Веста казалась слегка раздосадованной, шире раздула ноздри, заметила:
— Я говорю о мире, а вы о желудках.
— Об одном желудке, — уточнил Эндерби. — Поэты говорят о желудках, а редакторы «Фема» о мире. Видимо, справедливое разделение.
— Возможно, нас ждет очень мирная жизнь, — продолжила Веста, — нас с вами. Красивый дом в Суссексе с видом на холмы. Там все дышит миром, правда?
— Вы слишком молоды, чтобы желать мирной жизни, — сказал Эндерби. — Мирная жизнь для старцев.
— Ох, все мы ее желаем, — с жаром возразила Веста. — Знаете, я здесь мир чувствую, в Риме. Такой мир, такой мир.
— Такой кусок мира, — буркнул Эндерби. — Pax Romana
[84]
. Когда они что-нибудь разоряли, объявляли, что мир пришел. Полная белиберда! Это была вульгарная гадкая цивилизация, которая обрела величие, только прячась под всякими отклонениями. Мир? Да они представления не имели о мире. Бегали облегчаться в тошниловки после дроздов в сиропе с заливными перепелами да приставали к мальчишкам-рабам между сменой блюд. Это знали. Знали катарсис при виде женщин, разрываемых на куски на арене голодными вшивыми львами. Но мира не знали. Если б они успокоились и на тридцать секунд призадумались, услыхали бы множество голосов, объясняющих, что их Империя — распроклятое надувательство. Не говорите мне об этом чертовом pax Romana. — Эндерби хрюкнул, не понимая, почему это его так задело.
Веста терпеливо улыбнулась.
— Это не настоящий Рим. Это Рим голливудский.
— Настоящий Рим и был в высшей степени голливудским, даже больше, — сказал Эндерби. — Что от него фактически теперь осталось? Куча скульптурных мастерских. Большие вульгарные разбитые колонны. Имперская слава П. Вергилия Марона, который поддакивал августам, да все ныне рухнувшие триумфальные арки. Сапоги сапоги сапоги сапоги маршируют и маршируют. Рим. — Эндерби сделал соответствующий, хоть и вульгарный древнеримский жест. — Огромный червивый сыр с чрезмерным количеством неправильных глаголов.
Веста все улыбалась, несколько похоже на Богоматерь в видении, посетившем Эндерби в скользкий день путешествия в Лондон с ожидавшей рожденья поэмой.
— Вы просто не слушаете. Просто мне не даете возможности высказаться.
— Проклятый римский мир, — хрюкнул Эндерби.
— Я не про ту Империю. Я про ту, что росла в катакомбах.
— О господи, нет, — пробормотал Эндерби.
Веста выпила еще вина. Потом очень мягко рыгнула. И не извинилась; видно, не заметила. Эндерби вытаращился на нее.
— Вам не кажется, что это как бы возвращенье домой?

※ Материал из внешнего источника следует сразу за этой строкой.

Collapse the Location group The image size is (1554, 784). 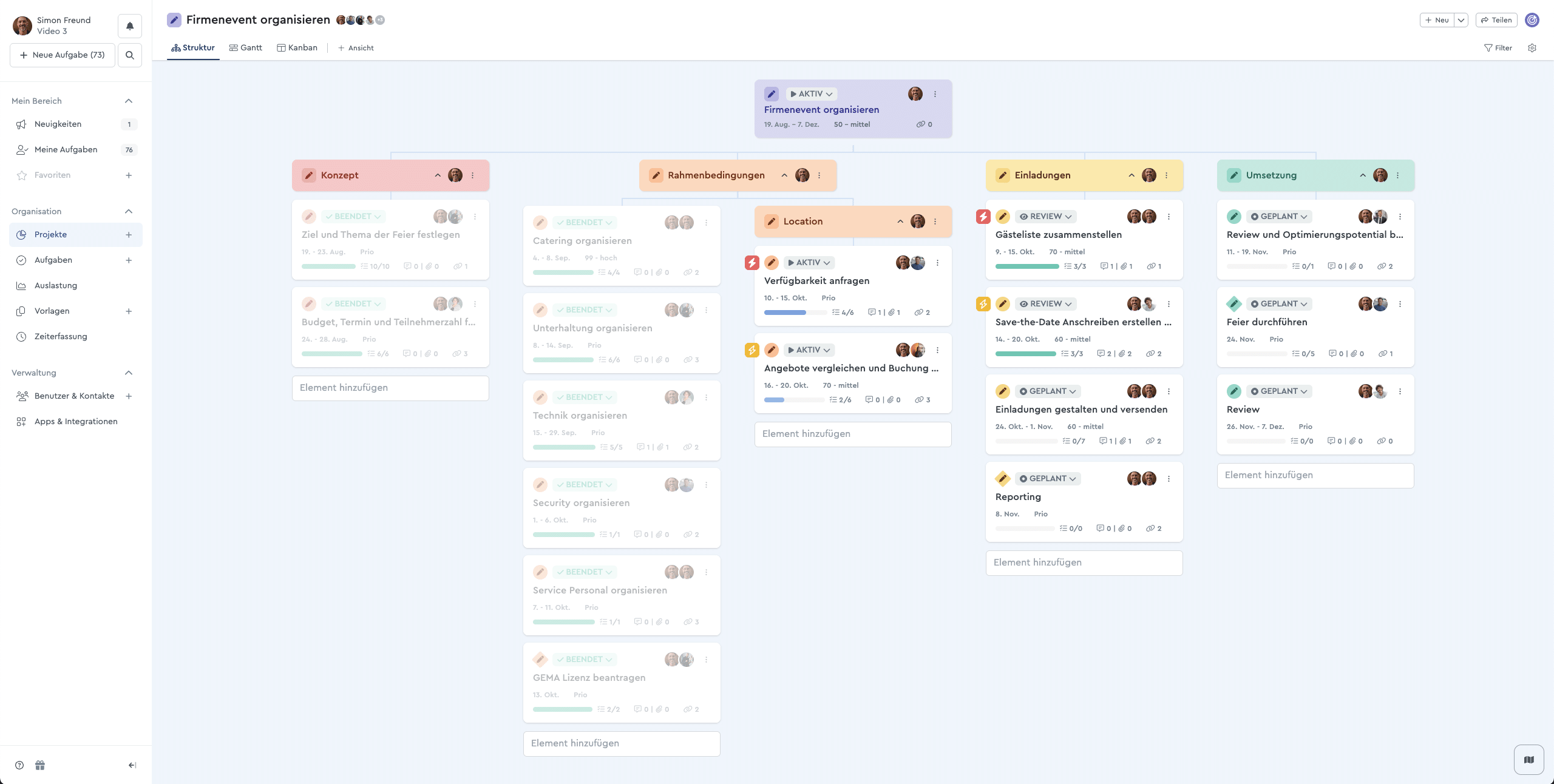click(900, 221)
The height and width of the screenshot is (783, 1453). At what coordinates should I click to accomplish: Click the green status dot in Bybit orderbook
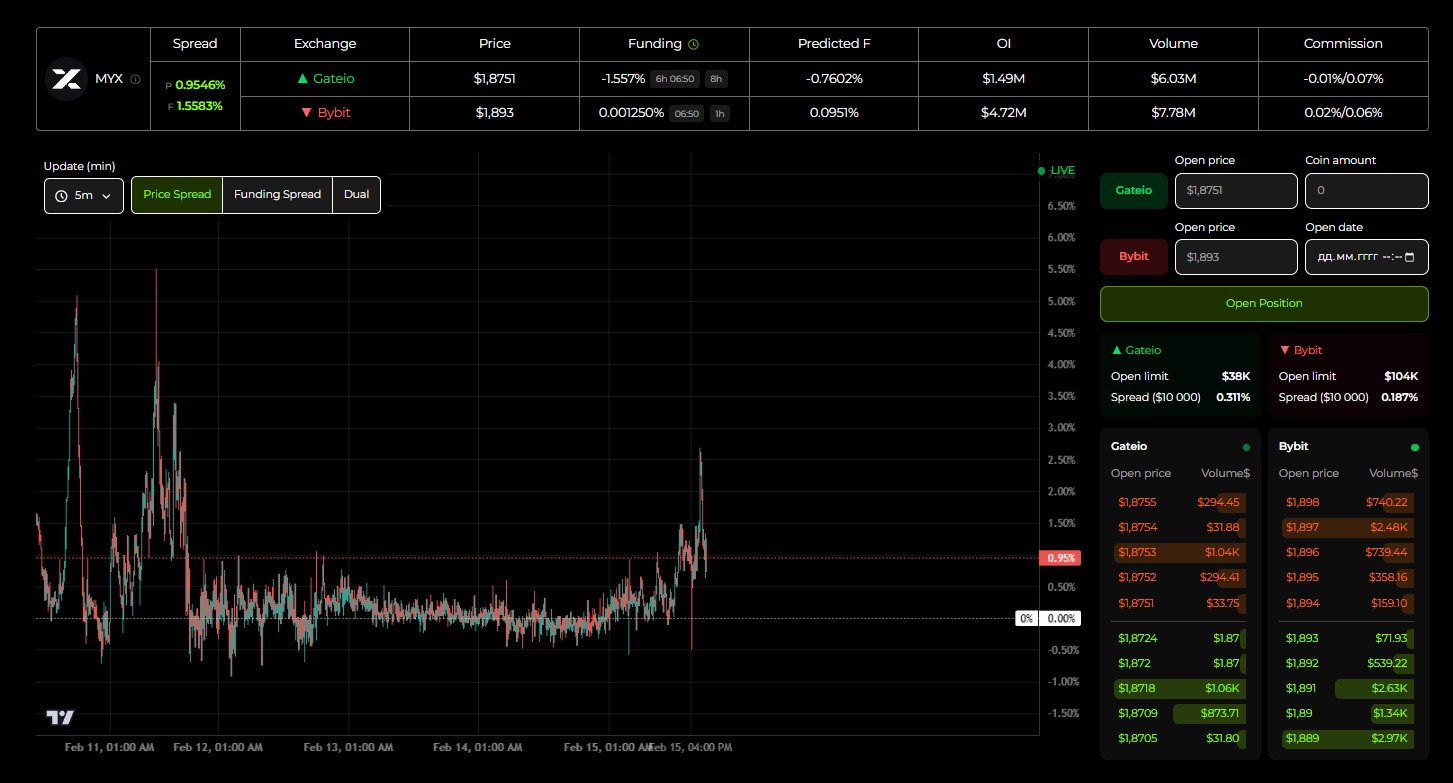tap(1416, 447)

Знаете, возвращение блудного сына. Не стал участвовать в строительстве Империи и с тех пор жалеешь. Не отрицайте, все это присутствует в вашей поэзии.
Эндерби глубоко задышал.
— В какой-то мере, — сказал он, — все жалеют о крушении вселенского порядка. Широкая зубастая улыбка. Но это улыбаются мертвые зубы. Нет, даже не мертвые. Искусственные. Никогда живыми не бывшие. В любом случае, для меня.
— Врете.
— Что вы об этом знаете? — грубо бросил Эндерби.
— О, больше, чем вы думаете. — Она прихлебывала фраскати, словно очень горячий чай. — Вы никогда мной особенно не интересовались, правда? Фактически, нет. Так и не потрудились что-нибудь узнать обо мне.